At Santa Fe during the initial meeting of the Western History Association, in 1961, France V. Scholes, dean of the Borderlanders, in reviewing the historiography of that segment of American history, noted that the narrative story has been well told but called attention to the fact that the field was in serious need of institutional studies, beyond that of the mission. Professor Moorhead has answered that challenge for one of the key institutions of the northern frontier of New Spain, and done so with skill and much insight.
Part I of his study traces the “Historical Evolution” of the presidio from the years of the Chichimeco War of the sixteenth into the busy decades of the later eighteenth century, when it became the major agency of Spanish control in the north. The presidio had already been “Americanized” by the time of the Great Northern Revolt, but in the eighteenth century the development was even more pronounced. Using the Reglamentos of 1729 and 1772, resulting from the visitations of Pedro de Rivera and the Marqués de Rubí, respectively, the various reforms of Teodoro de Croix, the Instrucción of 1786 (Bernardo de Gálvez), and finally the policies of later Commandants of Provincias Internas, Moorhead builds his story, evaluating the decrees and policies themselves and the record of their implementation.

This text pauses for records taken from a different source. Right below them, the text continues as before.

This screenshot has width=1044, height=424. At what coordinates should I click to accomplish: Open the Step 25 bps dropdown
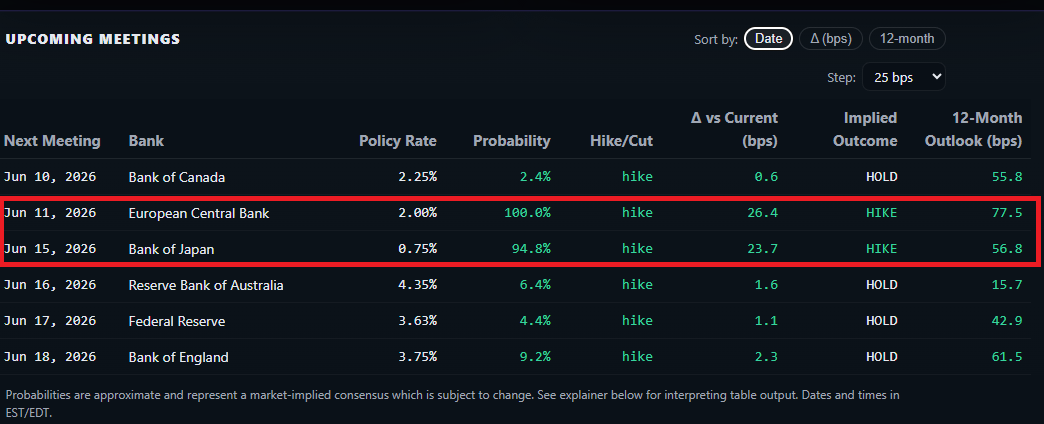coord(904,77)
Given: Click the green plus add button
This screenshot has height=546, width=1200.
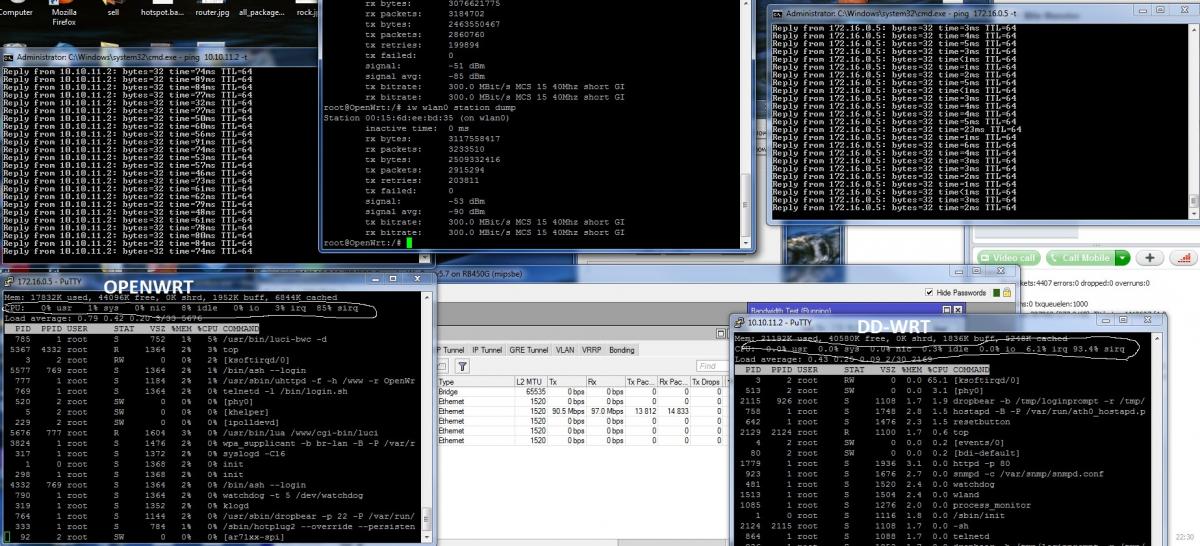Looking at the screenshot, I should (x=1148, y=257).
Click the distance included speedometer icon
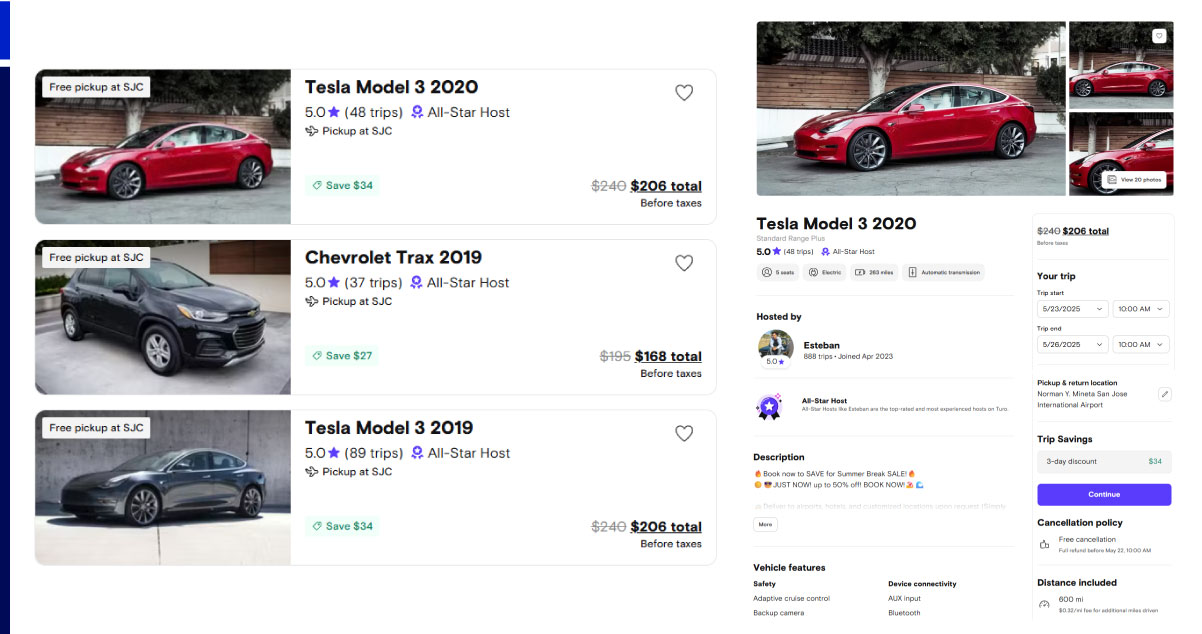 click(x=1044, y=604)
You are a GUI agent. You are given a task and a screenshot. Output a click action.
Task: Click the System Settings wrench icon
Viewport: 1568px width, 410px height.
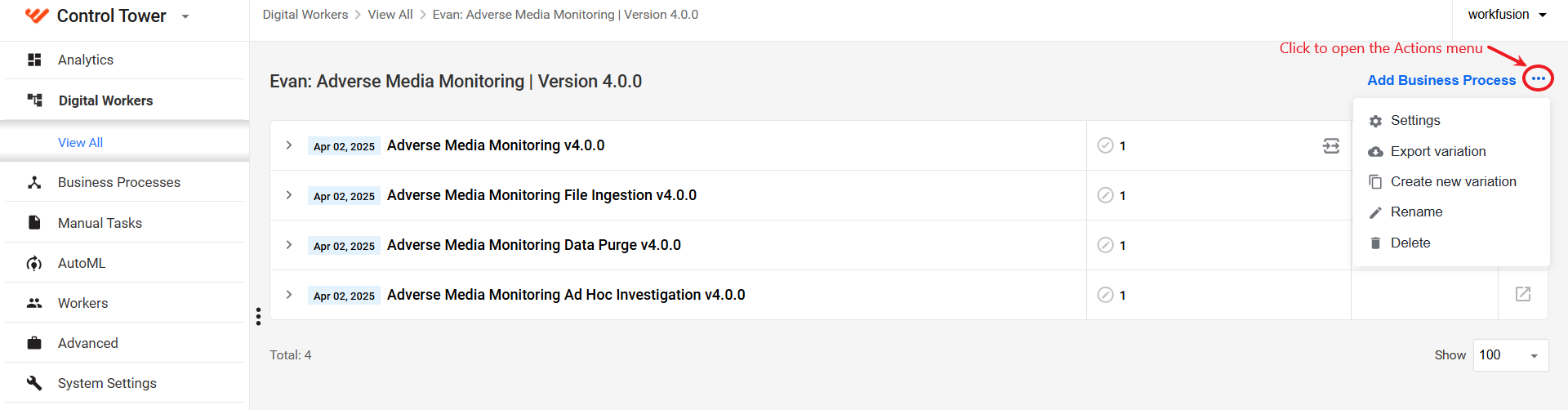[34, 383]
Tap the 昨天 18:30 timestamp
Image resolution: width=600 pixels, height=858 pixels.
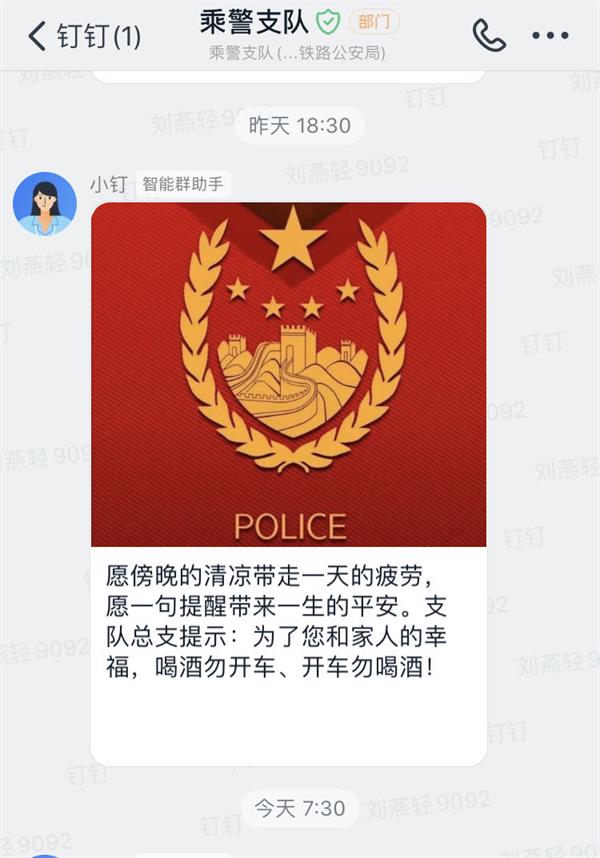tap(300, 126)
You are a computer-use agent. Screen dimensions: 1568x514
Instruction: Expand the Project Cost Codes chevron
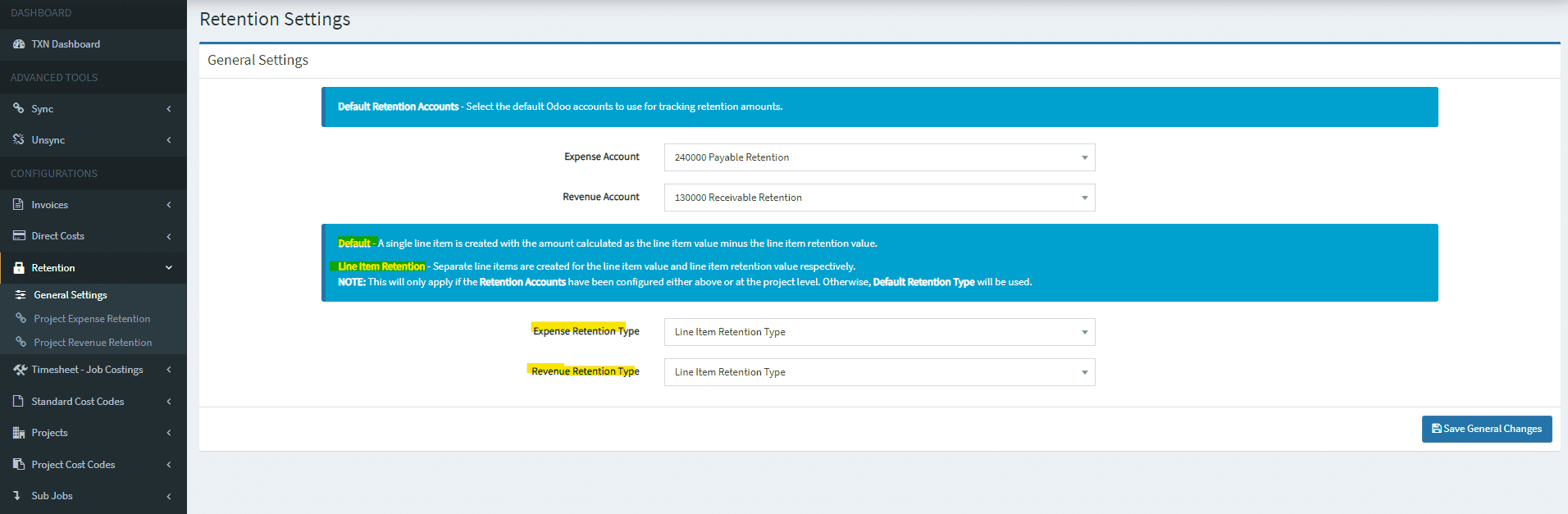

Valuable as is this historical “half” of the study, Part II (“Descriptive Analysis”) is even more so; the study revolves around topical heads. “The Fort” sketches the physical evolution of the presidio, from a quasi-medieval castle-fortress to a complex of less imposing but infinitely more practical flat structures, constructed of the materials of the environment and better adapted to protect against a largely nomadic enemy. “The Presidiai Company” is a fine piece of social history, analyzing as it does the make-up of the soldier force, in which pure-blood Spaniards were definitely in the small minority. The author has included in this chapter much information on the equipment of the frontier soldier, arms and armor, with a most enlightening section on his leather coat, the cuero. The discussion of “The Payroll” touches the economy of the frontier, as well as the reimbursement of the frontier soldiery. Surprisingly, the hundreds of thousands of pesos which annually supported the defense in the north very regularly benefited the farther north very little; a large measure of the supplies needed, in clothing, food, and other necessities, had to be purchased in the nearer interior. The patterns of payment, the role of the presidio captains, and connected matters receive considerable treatment. In time and with official encouragement the presidios became nuclei of “Civilian Settlement,” not only for the families of the garrisons, but also for other emigrants; many modern northern towns go back to presidio beginnings. “The Indian Reservation” study shows the Spaniards well ahead of their times in experimentation with this system of control; the presidio, especially in regard to the Apaches, was an early Indian agency. In his concluding pages Professor Moorhead offers the following short definition of the presidio: “It was first and foremost a garrisoned fort presiding over a military district.... It was most often situated strategically in hostile terrain, forming an enclave of Spanish civilization and Christianity.... Its garrison was a company of quasi-regular troops, paid by the royal treasury but regulated by special ordinances, armed and mounted for the peculiar contingencies of Indian warfare, and recruited increasingly from the frontier region itself.”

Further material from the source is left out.